U.S. Senator John McCain criticized America's NATO allies for not doing enough to help defeat Taleban insurgents in Afghanistan. McCain, widely considered a candidate in America's next presidential election, wrapped up a two-day visit to Afghanistan. VOA correspondent Benjamin Sand reports from the Afghan capital, Kabul.

Speaking to reporters in Kabul Saturday morning U.S. Senator John McCain said NATO's European members need to accept responsibility for combat operations in the war-torn country.

"Its very important that the other countries represented here remove their national caveats which restraint the ability of their military to perform and makes it extremely difficult for our NATO commanders to call on them for assistance when needed in combat zones, especially in the south," added McCain.

NATO currently has about 32,000 troops in Afghanistan but a number of countries, including France and Germany have resisted efforts to deploy their national troops to combat areas.

Senator McCain said that sort of stipulation "makes it very difficult to work as a team."

He also urged European countries to provide additional funds to help fight Afghanistan's massive illegal opium industry.
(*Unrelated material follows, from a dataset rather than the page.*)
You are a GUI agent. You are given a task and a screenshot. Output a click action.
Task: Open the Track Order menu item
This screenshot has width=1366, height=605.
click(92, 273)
According to a recent U.N. survey, Afghanistan currently produces about 90 percent of the world's opium supply and many of the profits help fund the Taleban insurgency.

McCain spoke from inside the heavily fortified U.S. military base in central Kabul.

If necessary, he said, the United States would consider sending additional troops to the country but, for now, the emphasis is on training the Afghan National Army.

His comments come as pro-Taleban insurgents continue to destabilize vast portions of the war torn country, particularly in the south and east.

Both U.S. and Afghan officials say many of the attacks have originated from across the border inside Pakistan's tribal areas.

McCain sharply criticized a controversial peace deal Pakistan recently signed with tribal militants near the Afghan border.

"We don't like it. The attacks from that area have increased, and we think that unless there is some dramatic change, that we will continue to see those increases," he added.

McCain is scheduled to visit Pakistan late Saturday and is expected to discuss regional security issues with local officials.